■ OBJECTIVE 1 ■
Give the rows as a JSON list of strings, one string per line and no blank lines, beginning at the line of the rows that contains "Where should I" and ending at the last line of the rows. Leave the pictures out of your answer.
— START OF PAGE TEXT —
# How do I stop the biting!!!???!!!



## mina31698 (Dec 13, 2010)

I have a 17 month old male GSD (Trigger) that my boyfriend and I adopted 5 months ago. We also have a 12 year old daughter. Over the past month or so, Trigger has begun biting my calves, ankles and/or feet whenver I sit down on the sofa to hang with my family. He doesn't go after them, just me. Also, he has begun going after my feet when I'm walking around the house, and nipping at the back of my calves, thighs and even butt when I'm walking away from him. Last night, after he went after me, I bit him on the ear. He yelped and was VERY confused, pacing in circles and just all out of sorts. I thought that would have helped, but he started doing it again. I try to distract him with chew toys as much as I can, but I'd really like to know where this is stemming from. As I said before, he DOES NOT go after my boyfriend or my daughter this way. I also am the main person who feeds him, brushes him and I'm very affectionate with him. He does listen to me as far as commands and is otherwise a very good dog.


----------



## LaRen616 (Mar 4, 2010)

It is never a good idea to bite a dog's ear. You are very lucky that he did not bite your face.


----------



## LaRen616 (Mar 4, 2010)

How much exercise is he getting?

It sounds like he is trying to herd you or play with you.


----------



## LaRen616 (Mar 4, 2010)

He should be getting lots of physical exercise and mental stimulation.

When he is inside you should try:

The Everlasting Treat Ball Everlasting Treat Ball : Combination Treat Ball & Dog Toy at Drs. Foster and Smith

or Dog Puzzles Nina Ottosson dog puzzles and dog games


----------



## Wolfiesmom (Apr 10, 2010)

It sounds like he's herding you. He wants to keep you all in the same room together.


----------



## Runswithdogs (May 8, 2010)

Regen did this when we first got her for the first couple of months- we just tried to keep some of her chew/tug toys around so that if she started to mouth our feet, we could redirect. She would always bite the tug toy if it was offered...and it definitely happened more if she hadn't had enough mental and physical stimulation that day.


----------



## Lesley1905 (Aug 25, 2010)

Brody tries to herd me as well..he doesn't like when the momma leaves


----------



## mina31698 (Dec 13, 2010)

I understand the mental and physical exercise - he definitely gets nippy when he hasn't been outside to run around, especially on rainy days, but my concern was that it has just been me that he goes after - not the other two people in the house. As far as the ear biting issue, I didn't think of that on my own...it was online on another GSD website as well as in a magazine I was reading. They stated to bite behind the back of the ear when the dog bites/nips at you. One bite should be all it took (according to the articles), and I'm not going to do it again, as he started up with the biting again within 15 minutes. I'm used to him herding us when we take him for walks, but he ususally just walks from the front to the back and may circle around us without nipping.


----------



## Konotashi (Jan 11, 2010)

They must have gotten the ear bite thing from that movie.... Snow Dogs?


----------



## PaddyD (Jul 22, 2010)

Is he biting down, breaking the skin or is he just nipping?
Hard to tell by the way you wrote it whether he is biting you or
nipping. He may be trying to initate play.
How well does he obey when you tell him to stop?
Do you YELP when he does it so he knows it hurts?
— END OF PAGE TEXT —
— START OF ENTRIES SHOWN —
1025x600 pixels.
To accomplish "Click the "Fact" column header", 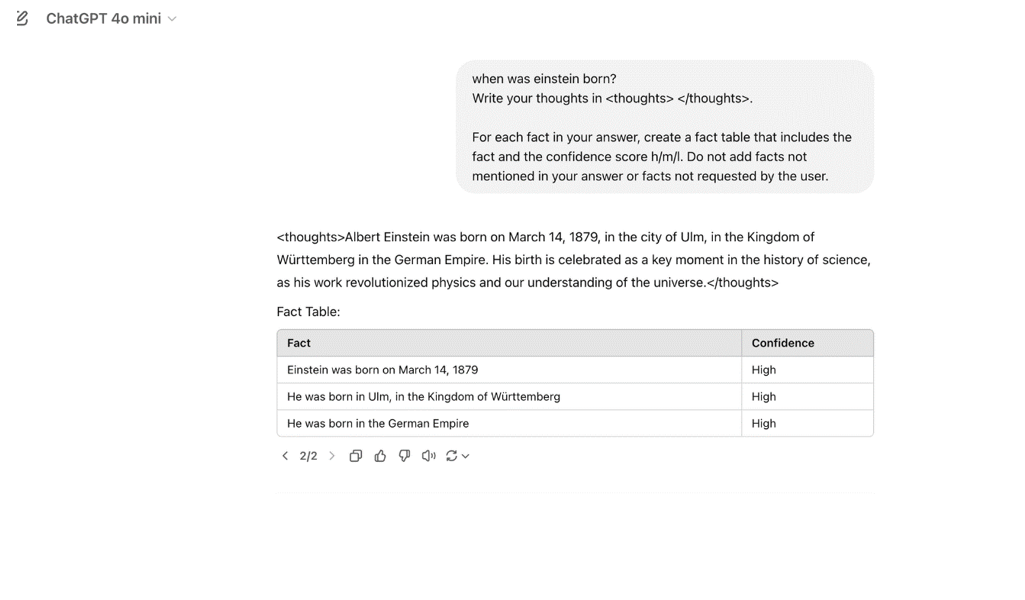I will [x=299, y=343].
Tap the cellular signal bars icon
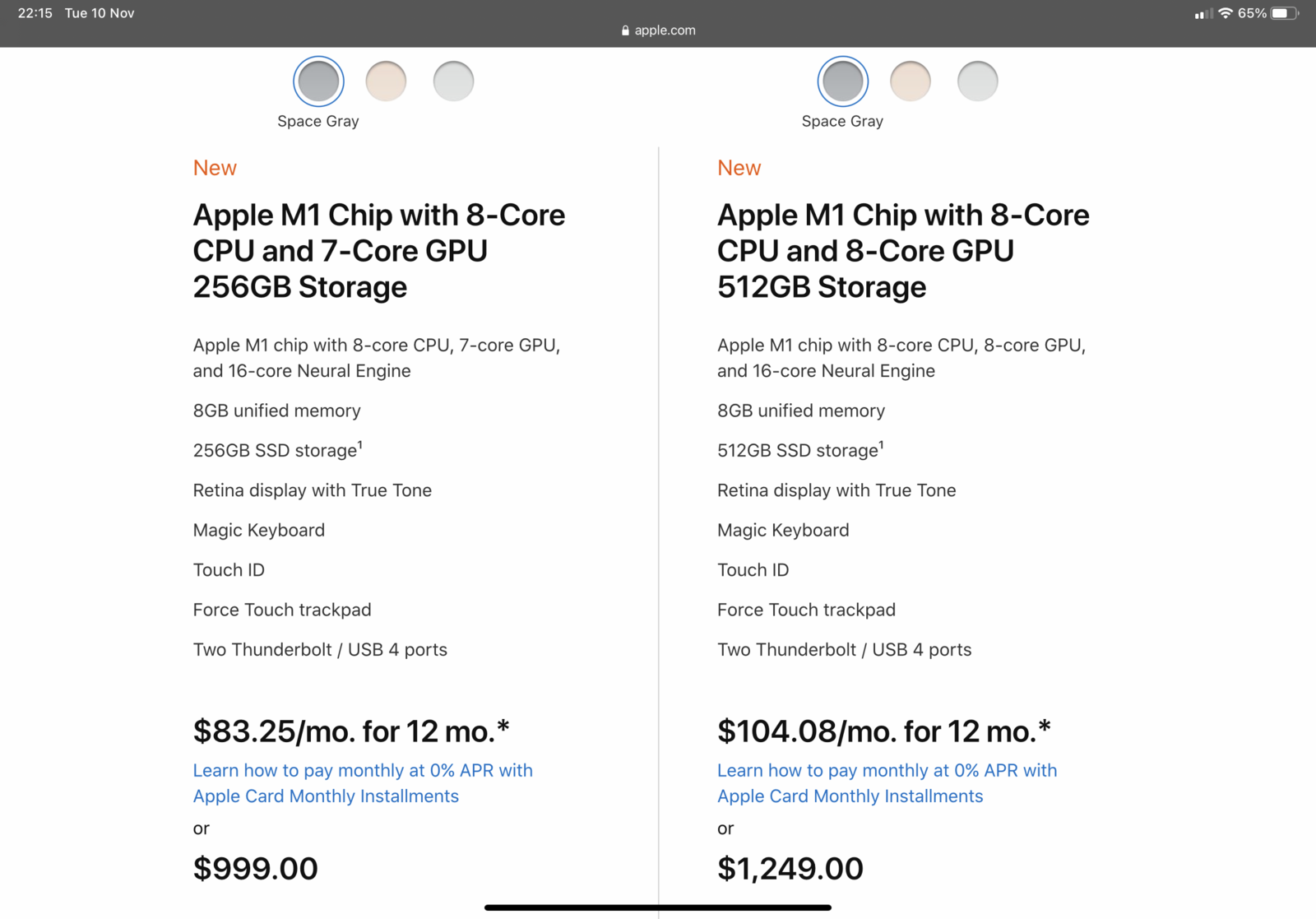The image size is (1316, 919). [1204, 14]
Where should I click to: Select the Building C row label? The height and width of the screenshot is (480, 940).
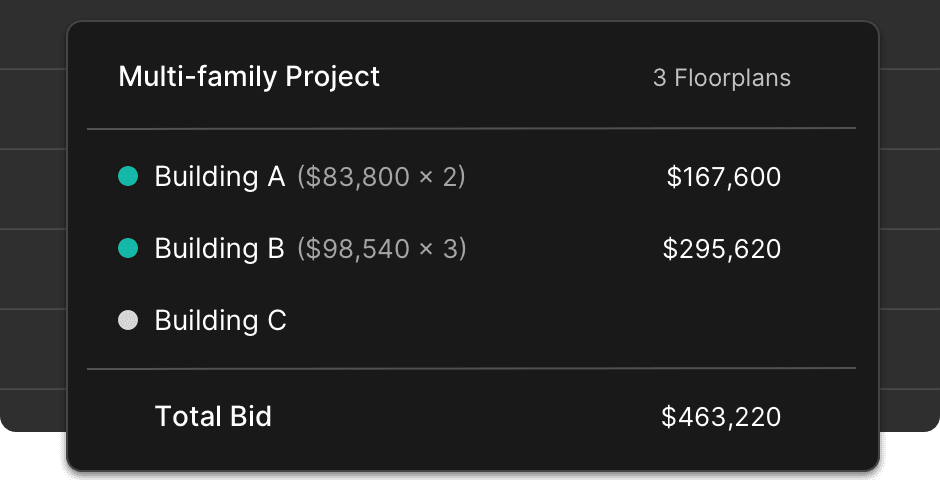coord(220,321)
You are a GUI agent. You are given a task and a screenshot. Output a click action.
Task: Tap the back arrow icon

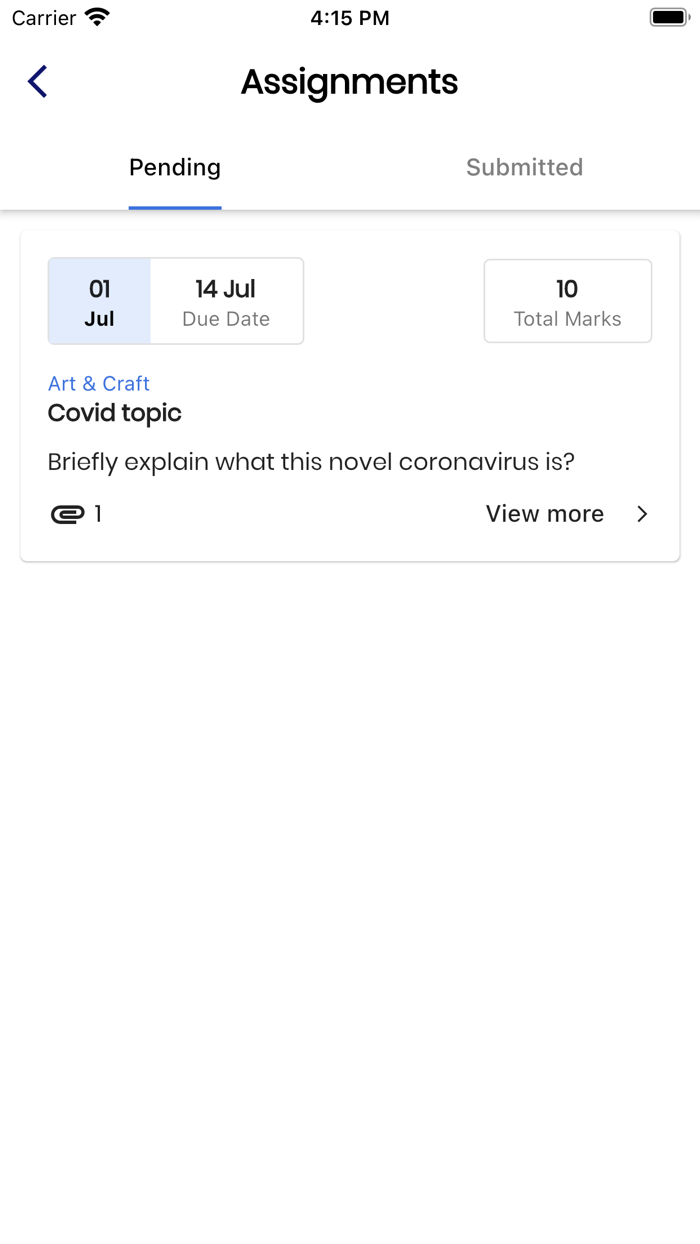pos(38,81)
— END OF ENTRIES SHOWN —
■ OBJECTIVE 2 ■
Extract, word for word, the passage of the forum thread on the biting dog that begins at the words "Brody tries to" and stops after "us without nipping.".

■ WORKED ANSWER 1 ■
[
  "Where should I click to: Select the Building C row label? The height and width of the screenshot is (480, 940).",
  "coord(220,321)",
  "You are a GUI agent. You are given a task and a screenshot. Output a click action.",
  "Task: Tap the back arrow icon",
  "pos(38,81)"
]

■ WORKED ANSWER 2 ■
Brody tries to herd me as well..he doesn't like when the momma leaves


----------



## mina31698 (Dec 13, 2010)

I understand the mental and physical exercise - he definitely gets nippy when he hasn't been outside to run around, especially on rainy days, but my concern was that it has just been me that he goes after - not the other two people in the house. As far as the ear biting issue, I didn't think of that on my own...it was online on another GSD website as well as in a magazine I was reading. They stated to bite behind the back of the ear when the dog bites/nips at you. One bite should be all it took (according to the articles), and I'm not going to do it again, as he started up with the biting again within 15 minutes. I'm used to him herding us when we take him for walks, but he ususally just walks from the front to the back and may circle around us without nipping.